M. Couillard se comporte en « touriste » et en « spectateur », a dénoncé M. Legault. « On a besoin, au Québec, d’avoir un premier ministre qui a du leadership. C’est vrai en éducation, c’est vrai en transport », a-t-il tonné. Selon lui, la crise ébranlant le MTQ depuis près de 48 heures illustre un « sérieux problème de gestion » au sommet de l’État québécois.
Philippe Couillard a réitéré sa confiance à l’endroit de M. Dufresne. « Mon chef de cabinet fait un excellent travail dans un grand nombre de dossiers excessivement critiques pour le gouvernement du Québec, pour la société du Québec », a-t-il souligné à l’Assemblée nationale.
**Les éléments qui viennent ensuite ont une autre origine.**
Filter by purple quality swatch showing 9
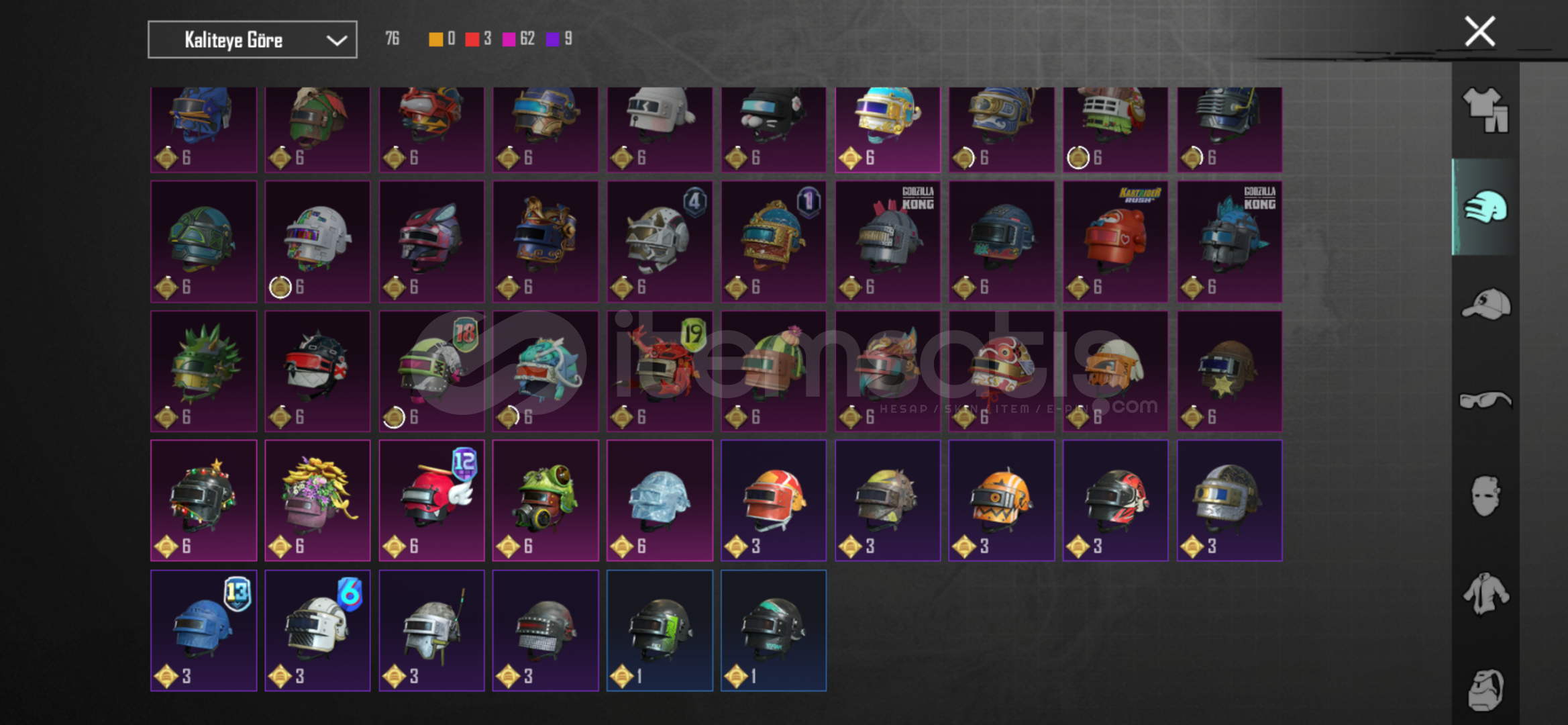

L’élue solidaire Françoise David a pressé le premier ministre d’« exiger que toute irrégularité portée à la connaissance de son personnel le plus proche » — au premier chef au ministère des Transports et au ministère des Affaires municipales — lui soit communiquée. Québec solidaire demande aussi la comparution en commission parlementaire de M. Poëti. « Nous avons lu très attentivement sa lettre. Nous aimerions avoir plus de détails », a dit Mme David.